13. RESTOCKING FEE. If Purchaser orders the wrong material, it may NOT be returned to STANDFAST unless the following conditions have been met:
• STANDFAST has authorized the return of the material, and has issued a Return Material Authorization
• the material is unused and undamaged and determined in re-sellable condition by Standfast.
• the material is returned with all freight costs paid for by Purchaser.
• Purchaser pays a minimum restocking fee of fifty percent (50%) of the original purchase price.
• Return occurs within 30 days of purchase.

14. LAWS, CODES, AND STANDARDS. Except as expressly stated herein, the price and schedule included herein are based on United States laws, codes, and standards in effect as of the date of this order. Should such laws, codes, and standards change and increase or decrease the cost of performing the work or impact the schedule, STANDFAST will advise Purchaser of such change. Purchaser and STANDFAST will mutually agree to any modification of the order resulting from such change.

15. CONSEQUENTIAL DAMAGES; LIMITATION OF LIABILITY. STANDFAST WILL NOT BE LIABLE FOR ANY LOST PROFITS, INDIRECT, SPECIAL, INCIDENTAL, OR CONSEQUENTIAL DAMAGES OF ANY KIND, WHETHER ARISING UNDER WARRANTY, CONTRACT, NEGLIGENCE, STRICT LIABILITY, INDEMNIFICATION, OR ANY OTHER CAUSE OR COMBINATION OF CAUSES WHATSOEVER. THIS LIMITATION WILL APPLY NOTWITHSTANDING ANY FAILURE OF ESSENTIAL PURPOSE OF ANY LIMITED REMEDY. In no case will STANDFAST’s liability exceed the amount paid to STANDFAST by the Purchaser for the specific goods giving rise to such liability. Purchaser agrees to indemnify and hold STANDFAST harmless from and against all liabilities, claims, and demands of third parties of any kind relating to the goods and their use arising after shipment of the goods.

16. MODIFICATION. No change, modification, or waiver to any terms or scope of the order will be binding and valid unless it is accepted in writing and signed by an authorized representative of STANDFAST.

17. ASSIGNMENT. This order may not be transferred or assigned by operation of law or otherwise, without the prior express written consent of STANDFAST. Any transfer or assignment of any rights, duties, or obligations hereunder without such consent shall be void. Provided, however, that STANDFAST will not be prohibited from subcontracting all or a part of its obligations under this order.

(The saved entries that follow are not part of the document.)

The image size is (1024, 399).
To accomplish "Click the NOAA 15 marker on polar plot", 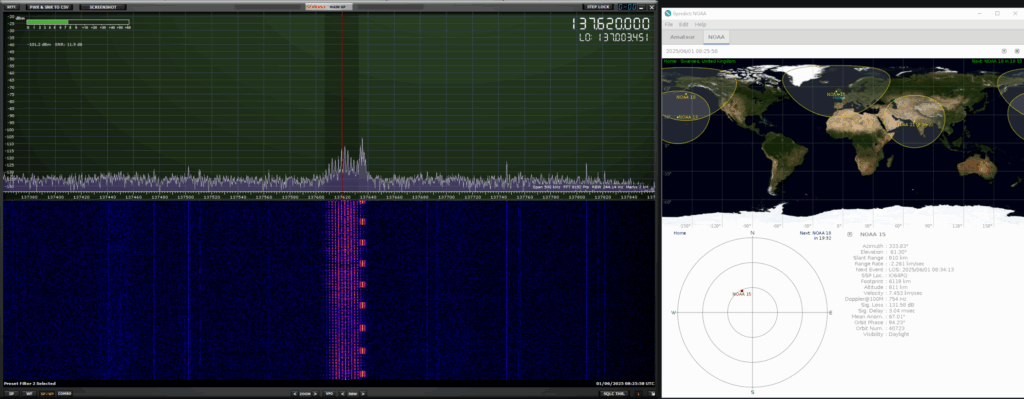I will coord(742,291).
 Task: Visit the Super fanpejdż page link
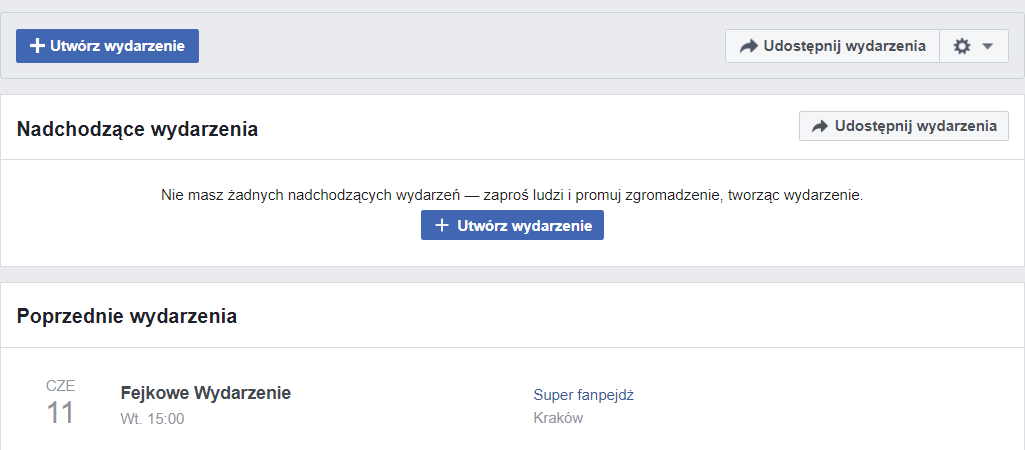point(584,395)
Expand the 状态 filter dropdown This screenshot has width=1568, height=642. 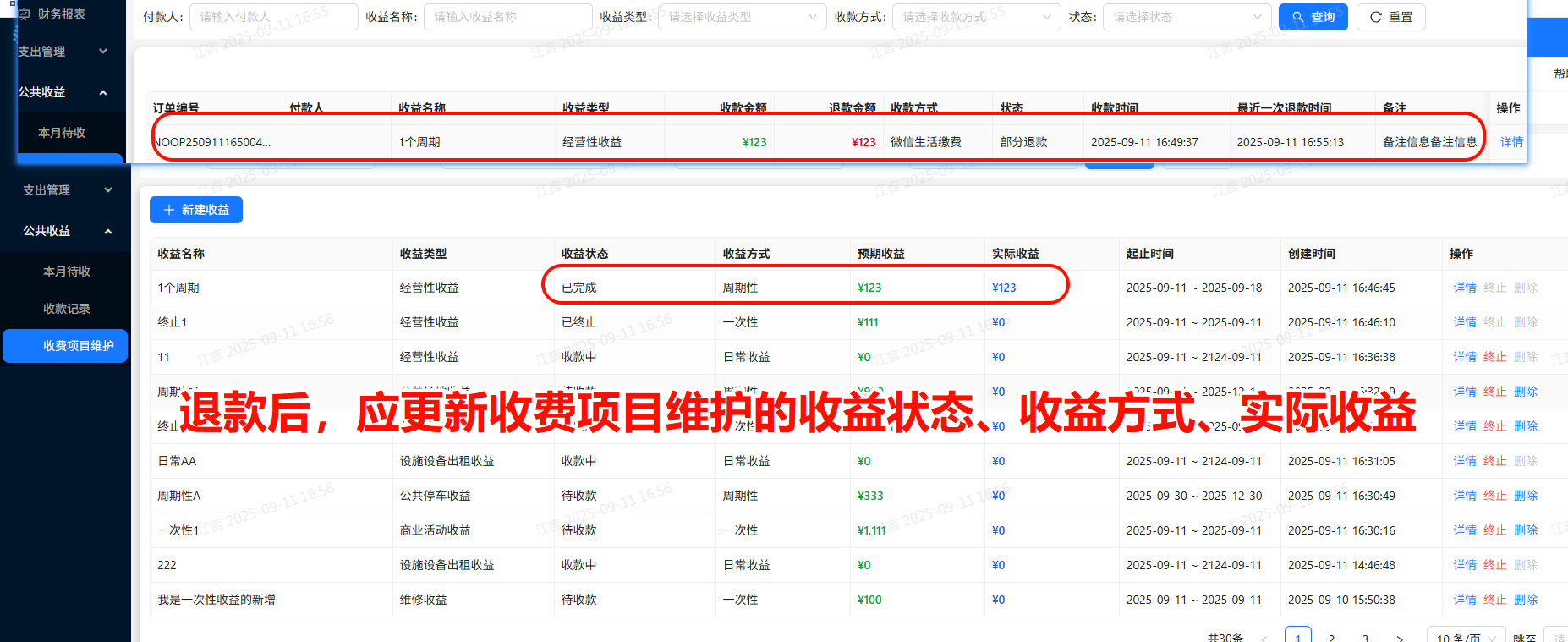click(1187, 17)
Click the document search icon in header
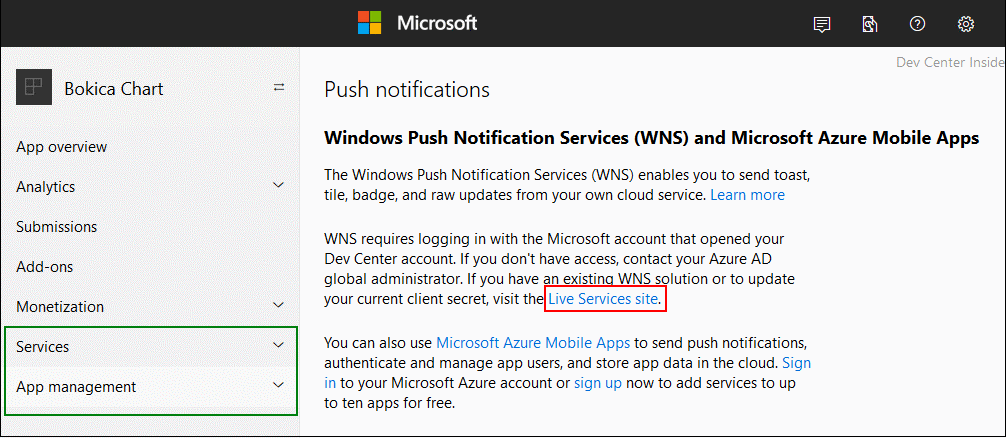This screenshot has width=1006, height=438. (870, 24)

18. EXPORT SALES. No provision of this agreement will be construed to require STANDFAST to export or deliver any technical information, data, and/or equipment if such export or delivery is then prohibited or restricted by any law or regulation of the U.S. Government. Purchaser will comply with all applicable export and reexport control laws and regulations, including without limitation, the Export Administration Regulations (15 C.F.R. Parts 730, et seq.) maintained by the U.S. Department of Commerce and the Office of Foreign Assets Control Regulations (31 C.F.R. Chapter V) of the U.S. Treasury Department. Specifically, Purchaser will not, directly or indirectly, sell, export, reexport, transfer, provide, divert, loan, lease, consign, or otherwise dispose of goods, services, software, source code, or technology received in connection with this order to any person, entity, or destination prohibited by the laws or regulations of the United States, without obtaining prior authorization from the competent government authorities as required by those laws and regulations. Notwithstanding any other provision of this order, Purchaser will not be required to take or refrain from taking any action penalized under the laws of the United States or any applicable foreign jurisdiction, including without limitation, the antiboycott laws administered by the U.S. Commerce and Treasury Departments.

19. GOVERNING LAW. All matters involving the validity, interpretation, and application of these Standard Terms and Conditions of Sale will be controlled by the laws of the State of Illinois, United States of America. The parties disclaim any applicability of the U.N. Convention on the International Sale of Goods to the order.

20. HEADINGS. The headings used throughout are for convenience only and will be disregarded for the purpose of construing and enforcing this agreement.